SUPPLIED RECORDS =
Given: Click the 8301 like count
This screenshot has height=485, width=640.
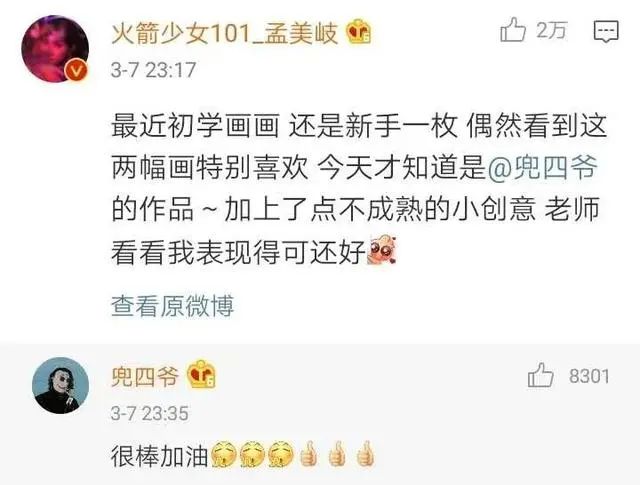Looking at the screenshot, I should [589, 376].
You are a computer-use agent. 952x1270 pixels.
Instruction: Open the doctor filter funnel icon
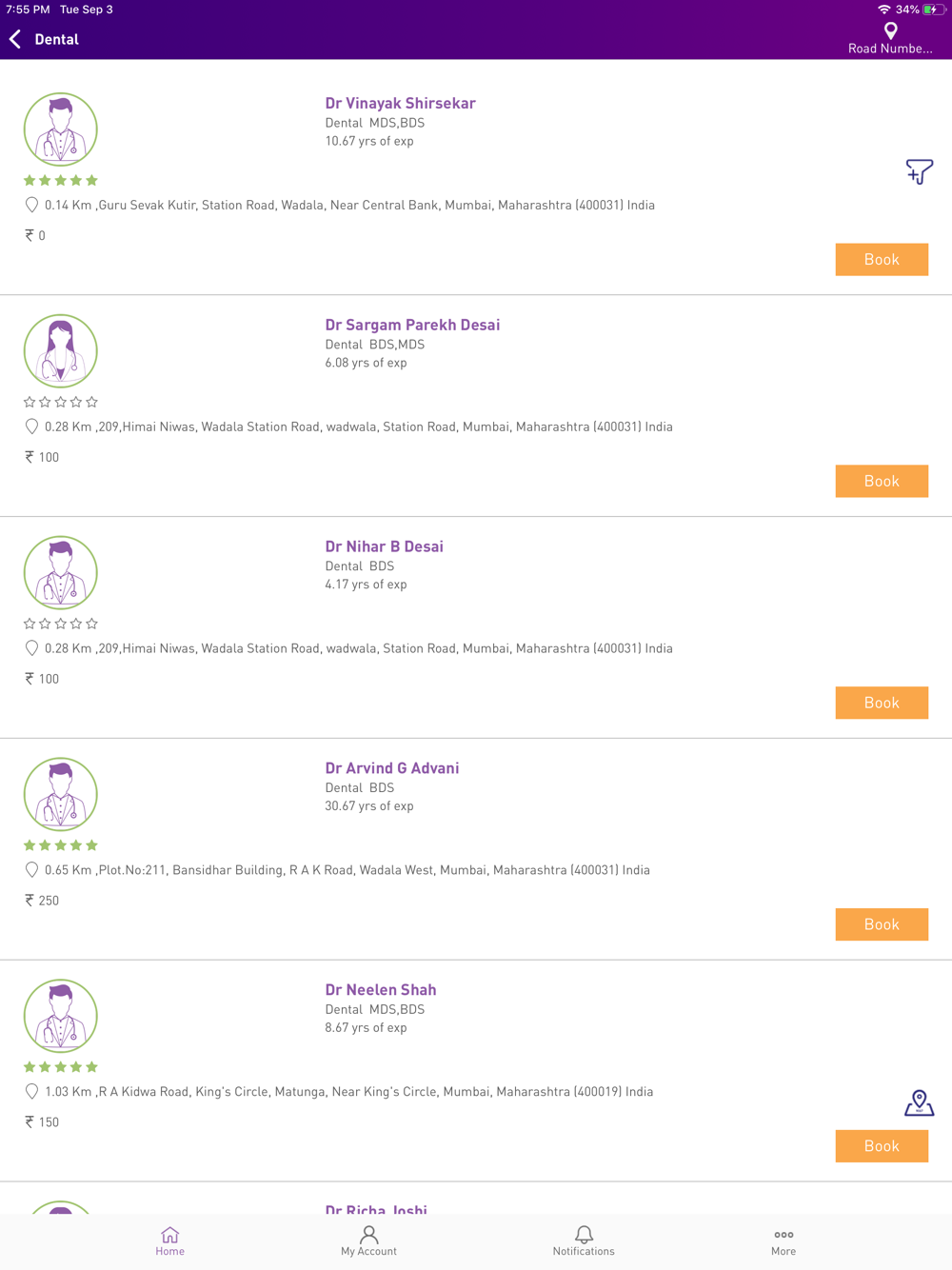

SHORT TASK =
Render every line of the material above as a numbered list, skipping blank lines and leaving the pictures out.

FINAL ANSWER =
1. Given: Click the 8301 like count
2. This screenshot has height=485, width=640.
3. Looking at the screenshot, I should [589, 376].
4. You are a computer-use agent. 952x1270 pixels.
5. Instruction: Open the doctor filter funnel icon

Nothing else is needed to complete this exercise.